Please note this is an archived topic, so it is locked and unable to be replied to. You may, however, start a new topic and refer to this topic with a link: http://www.banjohangout.org/archive/176166

bblizard - Posted - 04/16/2010:  04:31:55


This week’s tune is Wild Hog in the Woods. I’ve heard a few versions of this quirky tune in old time circles, and it seems like everybody plays it just a bit differently. The version I am most familiar with is from the Kimble family of Laurel Fork, Virginia, and I first heard their version on a Ray Alden-recorded double album from Heritage records called “Visits”. Upon hearing Taylor Kimble play this tune for the first time I was stunned – this sounded like music from another world! The timing and phrasing was simultaneously primitive, beautiful and complex. That album is out of print and available for download on a blog called “The Times Ain’t Like They Used To Be” – Here is the link: timesaintliketheyusedtobe.blog...d_27.html

The Fuzzy Mountain String band recorded a slightly different version of the tune as well, and sang some old boar hunting ballad lyrics to it. You can hear a sample of that tune here: amazon.com/Fuzzy-Mountain-Stri...0000003NT

Dan Gellert recorded a fantastic variant of this called “Old Bangum” and it can be found on the album “The Young Fogies”, also collected and recorded by Ray Alden.
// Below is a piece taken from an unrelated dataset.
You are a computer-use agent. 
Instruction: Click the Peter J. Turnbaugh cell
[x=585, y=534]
Alan Jabbour performs this tune on video at this link: youtube.com/watch?v=inTbx7GRhes
He learned it from Taylor Kimble. Alan is also cited in the online tune reference database, The Fiddler’s Companion, as saying “the tune is ‘almost certainly’ an instrumental adaptation of the tune used in the Appalachians for the ballad ‘Bangum and the Boar’ (Child 18) or ‘Old Bangum.’" That ballad is also called “Sir Lionel” and has the following lyrics:

There is a wild boar in these woods,
Dellum down, dellum down,
There is a wild boar in these woods,
He'll eat your meat and suck your blood.
Dellum down, dellum down.

Bangrum drew his wooden knife
Dellum down, dellum down,
And swore he'd take the wild boar's life.
Dellum down, dellum down.

The wild boar came in such a flash,
Dellum down, dellum down,
He broke his way through oak and ash.
Dellum down, dellum down.

These are the same lyrics sung by Dee Hicks without accompaniment as captured on the great record “Five Miles Out of Town: Traditional Music from Cumberland Plateau... Vol.2”
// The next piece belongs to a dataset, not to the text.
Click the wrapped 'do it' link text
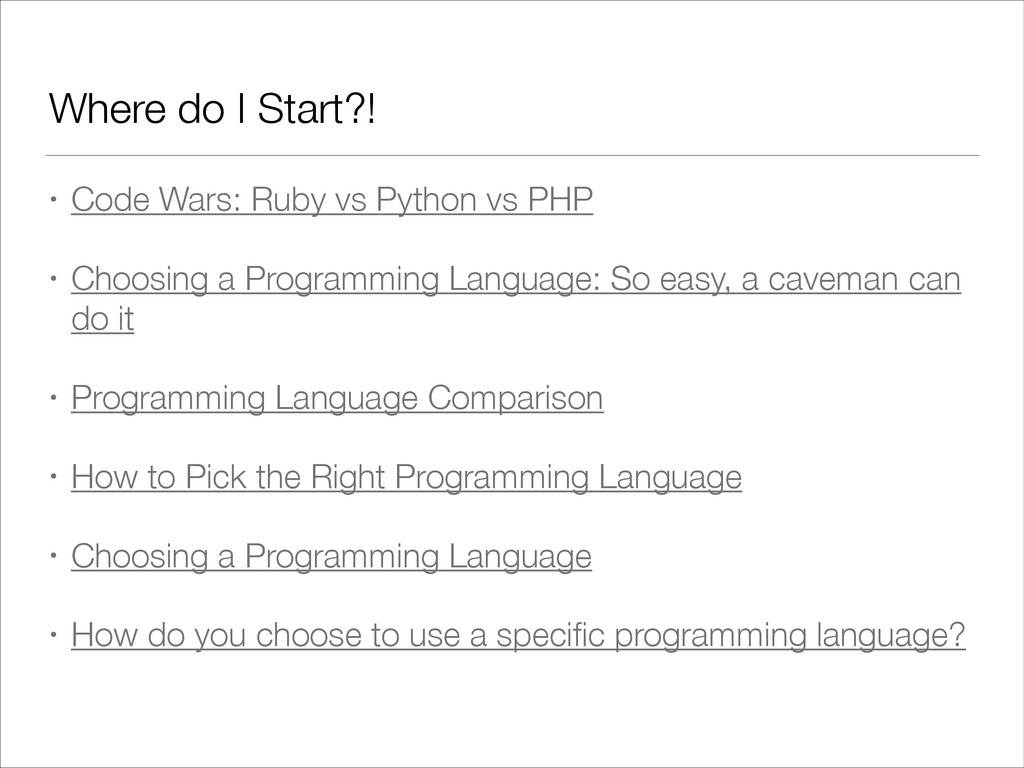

Here is a link to some tabs provided by Banjohangout member “Fortune”: banjohangout.org/tab/browse.as...r&v=39115

And lastly, here is a link to my humble attempt at this tune: banjohangout.org/myhangout/med...archived=

Mark Johnson - Posted - 04/16/2010:  08:08:15


great choice, and great write-up.

I find the tune daunting in a weird way, just because there are so many variations and related tunes etc. As of yet, I don't play it, but maybe this will give me enough to work with...

While he has only a tiny sample of Old Baggum online, I'm a fan of Joel Mabus, and he has a fine version on his album "Six of One":

joelmabus.com/six_of_one.htm

I once had the pleasure of seeing him perform this live, and he really belted out the lyrics, and man can he play. Gave me the goosepimples.
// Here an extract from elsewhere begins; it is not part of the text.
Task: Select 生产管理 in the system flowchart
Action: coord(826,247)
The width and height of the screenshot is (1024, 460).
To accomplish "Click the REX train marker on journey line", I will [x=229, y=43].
Thanks bblizard, this is a great TOTW,

Mark

arnie - Posted - 04/16/2010:  09:07:10


I just recorded a version with the Albemarle Ramblers - based on the Fuzzy Mountain recording. It's on the cd "Gentleman From Virginia"

bblizard - Posted - 04/17/2010:  04:49:51


Mark,

That Joel Mabus tune was very nice. I had never heard him before - thanks for the link. This song was my son's favorite "bedtime story" for years. He would ask me to sing it over and over. I think the story goes to the "primal place" in a lot of folks.

BTW, can't wait to hear you play it!

Don Borchelt - Posted - 04/17/2010:  05:08:43


Great choice, Bruce. I used to pick and sing this when I was in a Boston area trio called Wry Whiskey, with Brian Clancey on guitar, and Tom Speth on bass. The recording was made twelve years ago, in my living room, I believe. I am playing my semi-fretless Paramount with the regular scale neck, in open D tuning.

Wry Whiskey playing Wild Hog in the Woods


Edited by - Don Borchelt on 04/20/2010 04:56:40

bblizard - Posted - 04/17/2010:  05:38:55


Don,

Thanks for posting that. Love the slides! Nice picking.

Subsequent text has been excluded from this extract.